Building a Distributed Locking System in Go with ZooKeeper: From Theory to Production

The Lock Dilemma: When `sync.Mutex` Just Isn’t Enough

You know that feeling when you realize your precious in-process mutex won’t cut it anymore? Yeah, we’ve all been there. Your single-threaded assumptions worked fine until your system decided to grow up and become distributed. Suddenly, you’ve got multiple services running on different machines, all trying to access the same resource, and your sync.Mutex is sitting there looking confused—because it only locks things within a single process. Welcome to the world of distributed locks, where coordinating access across multiple machines is less like a Swiss watch and more like herding cats that don’t speak the same language. But don’t worry—ZooKeeper is here to be your linguistic cat-herding specialist.

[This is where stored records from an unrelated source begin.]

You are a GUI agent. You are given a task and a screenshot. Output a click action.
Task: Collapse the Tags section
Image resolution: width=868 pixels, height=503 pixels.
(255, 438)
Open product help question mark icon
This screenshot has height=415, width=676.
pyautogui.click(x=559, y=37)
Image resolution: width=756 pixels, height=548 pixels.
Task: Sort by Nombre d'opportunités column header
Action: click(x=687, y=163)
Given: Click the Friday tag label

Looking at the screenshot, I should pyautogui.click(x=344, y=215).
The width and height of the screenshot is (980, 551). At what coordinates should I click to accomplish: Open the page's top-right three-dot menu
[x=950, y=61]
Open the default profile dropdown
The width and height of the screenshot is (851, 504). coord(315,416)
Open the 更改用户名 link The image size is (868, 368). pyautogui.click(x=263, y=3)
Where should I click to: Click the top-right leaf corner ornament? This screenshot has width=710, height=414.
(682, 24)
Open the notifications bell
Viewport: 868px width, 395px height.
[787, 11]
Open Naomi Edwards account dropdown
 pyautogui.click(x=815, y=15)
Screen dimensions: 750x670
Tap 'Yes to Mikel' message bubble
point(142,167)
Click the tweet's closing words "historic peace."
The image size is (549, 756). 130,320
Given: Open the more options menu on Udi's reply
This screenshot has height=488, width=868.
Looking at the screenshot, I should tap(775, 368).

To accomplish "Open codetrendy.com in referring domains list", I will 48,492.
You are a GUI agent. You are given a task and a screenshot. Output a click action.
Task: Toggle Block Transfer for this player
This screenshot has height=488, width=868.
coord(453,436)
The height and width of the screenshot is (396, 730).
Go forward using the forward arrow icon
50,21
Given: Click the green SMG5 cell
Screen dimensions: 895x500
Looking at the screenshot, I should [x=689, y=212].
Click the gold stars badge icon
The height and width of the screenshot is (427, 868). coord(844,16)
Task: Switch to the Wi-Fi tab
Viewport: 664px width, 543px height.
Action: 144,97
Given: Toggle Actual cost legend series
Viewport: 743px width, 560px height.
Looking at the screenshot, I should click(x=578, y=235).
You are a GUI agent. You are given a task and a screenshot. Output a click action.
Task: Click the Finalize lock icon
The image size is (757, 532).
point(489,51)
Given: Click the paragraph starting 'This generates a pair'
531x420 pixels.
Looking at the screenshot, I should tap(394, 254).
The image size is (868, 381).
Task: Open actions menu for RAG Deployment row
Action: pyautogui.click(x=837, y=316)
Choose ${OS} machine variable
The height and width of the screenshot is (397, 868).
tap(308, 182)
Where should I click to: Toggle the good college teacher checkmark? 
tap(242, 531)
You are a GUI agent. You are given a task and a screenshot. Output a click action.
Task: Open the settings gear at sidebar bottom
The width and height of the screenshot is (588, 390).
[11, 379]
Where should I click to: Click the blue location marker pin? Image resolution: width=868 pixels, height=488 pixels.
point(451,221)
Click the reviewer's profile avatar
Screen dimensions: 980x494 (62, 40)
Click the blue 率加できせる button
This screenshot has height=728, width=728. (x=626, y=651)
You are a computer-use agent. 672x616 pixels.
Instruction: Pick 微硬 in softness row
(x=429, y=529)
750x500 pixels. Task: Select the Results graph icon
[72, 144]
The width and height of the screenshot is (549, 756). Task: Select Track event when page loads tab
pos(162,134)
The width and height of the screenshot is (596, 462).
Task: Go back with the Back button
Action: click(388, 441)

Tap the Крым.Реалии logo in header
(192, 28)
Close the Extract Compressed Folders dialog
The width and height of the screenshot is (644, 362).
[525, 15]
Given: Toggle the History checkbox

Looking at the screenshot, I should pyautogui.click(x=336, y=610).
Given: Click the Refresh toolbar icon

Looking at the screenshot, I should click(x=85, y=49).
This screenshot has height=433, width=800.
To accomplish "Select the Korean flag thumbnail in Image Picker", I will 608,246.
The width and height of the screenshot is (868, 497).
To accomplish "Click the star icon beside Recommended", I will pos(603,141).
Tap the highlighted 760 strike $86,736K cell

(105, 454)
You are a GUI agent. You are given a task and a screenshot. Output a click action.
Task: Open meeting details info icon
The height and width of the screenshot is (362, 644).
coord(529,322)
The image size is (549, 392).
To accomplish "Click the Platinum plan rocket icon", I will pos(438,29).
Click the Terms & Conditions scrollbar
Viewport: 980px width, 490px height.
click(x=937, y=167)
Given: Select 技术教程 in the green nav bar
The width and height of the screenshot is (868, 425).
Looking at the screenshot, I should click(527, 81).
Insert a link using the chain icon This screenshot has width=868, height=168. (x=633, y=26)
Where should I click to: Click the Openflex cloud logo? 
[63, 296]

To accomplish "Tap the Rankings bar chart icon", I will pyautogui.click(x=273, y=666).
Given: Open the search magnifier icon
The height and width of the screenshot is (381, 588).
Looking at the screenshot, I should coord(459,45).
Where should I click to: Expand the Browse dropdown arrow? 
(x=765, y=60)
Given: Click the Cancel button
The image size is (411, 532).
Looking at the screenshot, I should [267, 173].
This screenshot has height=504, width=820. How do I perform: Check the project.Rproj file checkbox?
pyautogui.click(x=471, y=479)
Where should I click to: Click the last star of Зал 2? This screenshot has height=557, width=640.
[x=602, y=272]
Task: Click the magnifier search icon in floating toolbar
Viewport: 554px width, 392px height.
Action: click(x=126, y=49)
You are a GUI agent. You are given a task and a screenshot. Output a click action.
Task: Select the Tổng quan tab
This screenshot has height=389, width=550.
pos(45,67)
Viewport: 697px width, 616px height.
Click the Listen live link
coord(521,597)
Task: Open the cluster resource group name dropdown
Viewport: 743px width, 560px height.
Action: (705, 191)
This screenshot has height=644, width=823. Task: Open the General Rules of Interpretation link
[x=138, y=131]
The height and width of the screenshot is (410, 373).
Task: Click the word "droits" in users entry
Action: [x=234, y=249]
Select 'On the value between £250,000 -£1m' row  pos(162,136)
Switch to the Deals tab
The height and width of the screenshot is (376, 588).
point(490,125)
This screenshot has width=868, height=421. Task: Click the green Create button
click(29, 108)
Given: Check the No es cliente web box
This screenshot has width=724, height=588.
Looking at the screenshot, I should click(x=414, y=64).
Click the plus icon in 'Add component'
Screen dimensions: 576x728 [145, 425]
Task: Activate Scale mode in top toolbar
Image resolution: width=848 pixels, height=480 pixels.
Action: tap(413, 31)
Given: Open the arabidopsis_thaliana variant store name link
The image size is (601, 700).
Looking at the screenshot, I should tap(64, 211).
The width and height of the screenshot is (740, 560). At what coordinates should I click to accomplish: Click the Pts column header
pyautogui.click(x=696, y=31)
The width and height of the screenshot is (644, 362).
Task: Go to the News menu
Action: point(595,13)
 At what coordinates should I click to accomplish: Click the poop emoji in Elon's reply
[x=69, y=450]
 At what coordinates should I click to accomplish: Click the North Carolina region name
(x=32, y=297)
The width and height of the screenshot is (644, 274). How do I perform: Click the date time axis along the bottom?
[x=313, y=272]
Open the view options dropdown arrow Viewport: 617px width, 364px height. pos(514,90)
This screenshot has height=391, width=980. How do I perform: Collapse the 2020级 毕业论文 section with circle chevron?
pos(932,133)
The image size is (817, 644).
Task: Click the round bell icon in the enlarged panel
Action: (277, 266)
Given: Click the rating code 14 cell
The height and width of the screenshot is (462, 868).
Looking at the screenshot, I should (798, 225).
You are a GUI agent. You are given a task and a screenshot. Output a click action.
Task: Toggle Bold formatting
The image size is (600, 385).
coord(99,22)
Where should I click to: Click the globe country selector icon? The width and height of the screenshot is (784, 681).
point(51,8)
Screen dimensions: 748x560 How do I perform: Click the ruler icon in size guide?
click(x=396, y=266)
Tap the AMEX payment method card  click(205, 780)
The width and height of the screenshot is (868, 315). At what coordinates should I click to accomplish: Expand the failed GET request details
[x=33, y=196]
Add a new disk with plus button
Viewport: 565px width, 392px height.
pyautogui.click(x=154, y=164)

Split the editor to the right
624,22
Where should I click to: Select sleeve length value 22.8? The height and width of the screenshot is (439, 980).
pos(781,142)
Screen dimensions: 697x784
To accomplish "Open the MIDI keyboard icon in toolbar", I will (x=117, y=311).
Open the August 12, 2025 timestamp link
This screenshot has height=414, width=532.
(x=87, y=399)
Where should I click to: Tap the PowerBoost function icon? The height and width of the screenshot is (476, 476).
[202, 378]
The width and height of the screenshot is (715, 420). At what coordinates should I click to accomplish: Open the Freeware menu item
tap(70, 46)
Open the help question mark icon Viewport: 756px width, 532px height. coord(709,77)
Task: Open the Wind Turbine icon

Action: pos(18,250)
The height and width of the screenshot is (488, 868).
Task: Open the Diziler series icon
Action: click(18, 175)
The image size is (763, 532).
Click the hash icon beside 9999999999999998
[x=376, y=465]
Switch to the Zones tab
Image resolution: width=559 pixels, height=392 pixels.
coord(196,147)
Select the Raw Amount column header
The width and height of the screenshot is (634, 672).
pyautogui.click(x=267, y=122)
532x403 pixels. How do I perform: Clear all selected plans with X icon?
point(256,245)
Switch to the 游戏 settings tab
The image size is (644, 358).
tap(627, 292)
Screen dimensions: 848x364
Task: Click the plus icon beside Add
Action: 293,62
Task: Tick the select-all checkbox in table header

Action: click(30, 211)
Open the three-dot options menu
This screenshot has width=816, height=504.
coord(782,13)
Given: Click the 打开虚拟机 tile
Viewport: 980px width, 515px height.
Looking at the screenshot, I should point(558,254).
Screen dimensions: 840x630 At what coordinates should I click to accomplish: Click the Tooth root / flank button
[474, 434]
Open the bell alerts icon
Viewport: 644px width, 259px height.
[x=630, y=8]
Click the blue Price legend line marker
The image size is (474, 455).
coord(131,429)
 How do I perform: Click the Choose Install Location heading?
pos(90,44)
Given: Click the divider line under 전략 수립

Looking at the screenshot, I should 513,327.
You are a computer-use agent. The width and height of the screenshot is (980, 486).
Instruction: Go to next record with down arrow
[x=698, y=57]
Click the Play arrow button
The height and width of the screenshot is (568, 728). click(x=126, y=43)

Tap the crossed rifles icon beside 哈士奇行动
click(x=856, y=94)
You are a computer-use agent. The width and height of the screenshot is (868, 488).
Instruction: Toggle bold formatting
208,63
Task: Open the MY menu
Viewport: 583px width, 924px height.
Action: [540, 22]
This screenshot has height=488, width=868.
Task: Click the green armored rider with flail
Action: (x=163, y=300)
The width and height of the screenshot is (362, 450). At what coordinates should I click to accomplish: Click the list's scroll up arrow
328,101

What Makes Distributed Locks So Special?

Before we dive into the code, let’s talk about what makes distributed locking fundamentally different from its single-machine cousin. When you have multiple services across different machines all wanting exclusive access to the same resource, you need a system that guarantees:

Mutual Exclusion: Only one process holds the lock at any given time (no race conditions, period)
Deadlock Prevention: If a process crashes while holding the lock, the lock automatically releases
Fair Ordering: Services should acquire locks in the order they requested them (or at least have a predictable ordering)
Fault Tolerance: The locking mechanism survives network partitions and service failures A local mutex? It’ll break the moment your process dies or your network hiccups. ZooKeeper? It was literally built for this nightmare fuel.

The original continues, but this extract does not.